## Deine Aufgabe:
Schreib den Protokollauszug aus der Debatte unten vollständig und Wort für Wort ab.

## Textauszug:
Das erinnert mich ein bisschen an die Debatte, die wir auch beim Stadtrechnungshof hatten, wo die SPÖ-Fraktion allen Ernstes schon drauf und dran war, zu sagen, ja, wir reformieren das Kontrollamt und machen einen Stadtrechnungshof daraus. Aber wenn es keine Zweidrittelmehrheit gibt, bleibt an der Spitze ein Kontrollamtsdirektor bestehen. Von diesem Stadtrechnungshof konnten wir dann in letzter Sekunde dank des Einsatzes des Kollegen Juraczka noch abwenden. Aber eine ähnlich peinliche, weil willkürliche Regelung haben wir, wenn wir in das Gesetz jetzt ganz einfach hineinschreiben, dass bei der Ermittlung der Grundmandate zu den Mandaten der Summand 0,5 zu addieren ist. (Beifall bei der ÖVP.)
Präsident Prof. Harry Kopietz: Als Nächste zu Wort gemeldet ist Frau Abg. Dr. Kickert. – Bitte, Frau Abgeordnete.
In der Zwischenzeit darf ich noch bekannt geben, dass Frau Abg. Schütz ab 17 Uhr entschuldigt ist.
Abg. Dr. Jennifer Kickert (GRÜNE): Sehr geehrter Herr Vorsitzender! Sehr geehrte Damen und Herren! Sehr geehrter Herr Landesrat!

## Eingabedaten:

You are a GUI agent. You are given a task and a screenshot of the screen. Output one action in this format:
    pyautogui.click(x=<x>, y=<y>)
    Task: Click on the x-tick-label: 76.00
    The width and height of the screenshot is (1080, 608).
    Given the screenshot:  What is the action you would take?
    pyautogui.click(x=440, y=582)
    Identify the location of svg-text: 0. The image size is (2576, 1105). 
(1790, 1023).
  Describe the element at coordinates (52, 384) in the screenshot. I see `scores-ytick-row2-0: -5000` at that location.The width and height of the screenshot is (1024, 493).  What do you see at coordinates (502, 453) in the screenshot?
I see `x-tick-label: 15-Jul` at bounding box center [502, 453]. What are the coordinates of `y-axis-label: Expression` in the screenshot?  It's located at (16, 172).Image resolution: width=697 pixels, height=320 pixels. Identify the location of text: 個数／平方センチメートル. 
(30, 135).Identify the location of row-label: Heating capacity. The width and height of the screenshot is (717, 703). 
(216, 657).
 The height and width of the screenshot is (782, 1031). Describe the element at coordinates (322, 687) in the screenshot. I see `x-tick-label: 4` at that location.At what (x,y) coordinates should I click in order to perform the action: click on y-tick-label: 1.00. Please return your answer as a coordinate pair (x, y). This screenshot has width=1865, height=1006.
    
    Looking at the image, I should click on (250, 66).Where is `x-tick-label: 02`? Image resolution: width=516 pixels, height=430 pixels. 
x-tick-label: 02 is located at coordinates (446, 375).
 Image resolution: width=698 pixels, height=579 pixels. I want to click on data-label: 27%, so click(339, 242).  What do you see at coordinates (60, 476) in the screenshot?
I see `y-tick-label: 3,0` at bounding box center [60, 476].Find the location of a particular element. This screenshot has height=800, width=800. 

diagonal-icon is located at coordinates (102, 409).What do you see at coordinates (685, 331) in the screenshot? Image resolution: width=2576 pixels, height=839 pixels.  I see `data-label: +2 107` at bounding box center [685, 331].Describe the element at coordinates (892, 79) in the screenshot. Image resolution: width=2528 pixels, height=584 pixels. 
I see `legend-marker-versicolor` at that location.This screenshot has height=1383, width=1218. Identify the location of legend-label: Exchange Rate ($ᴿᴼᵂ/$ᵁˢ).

## Antwort:
Das erinnert mich ein bisschen an die Debatte, die wir auch beim Stadtrechnungshof hatten, wo die SPÖ-Fraktion allen Ernstes schon drauf und dran war, zu sagen, ja, wir reformieren das Kontrollamt und machen einen Stadtrechnungshof daraus. Aber wenn es keine Zweidrittelmehrheit gibt, bleibt an der Spitze ein Kontrollamtsdirektor bestehen. Von diesem Stadtrechnungshof konnten wir dann in letzter Sekunde dank des Einsatzes des Kollegen Juraczka noch abwenden. Aber eine ähnlich peinliche, weil willkürliche Regelung haben wir, wenn wir in das Gesetz jetzt ganz einfach hineinschreiben, dass bei der Ermittlung der Grundmandate zu den Mandaten der Summand 0,5 zu addieren ist. (Beifall bei der ÖVP.)
Präsident Prof. Harry Kopietz: Als Nächste zu Wort gemeldet ist Frau Abg. Dr. Kickert. – Bitte, Frau Abgeordnete.
In der Zwischenzeit darf ich noch bekannt geben, dass Frau Abg. Schütz ab 17 Uhr entschuldigt ist.
Abg. Dr. Jennifer Kickert (GRÜNE): Sehr geehrter Herr Vorsitzender! Sehr geehrte Damen und Herren! Sehr geehrter Herr Landesrat!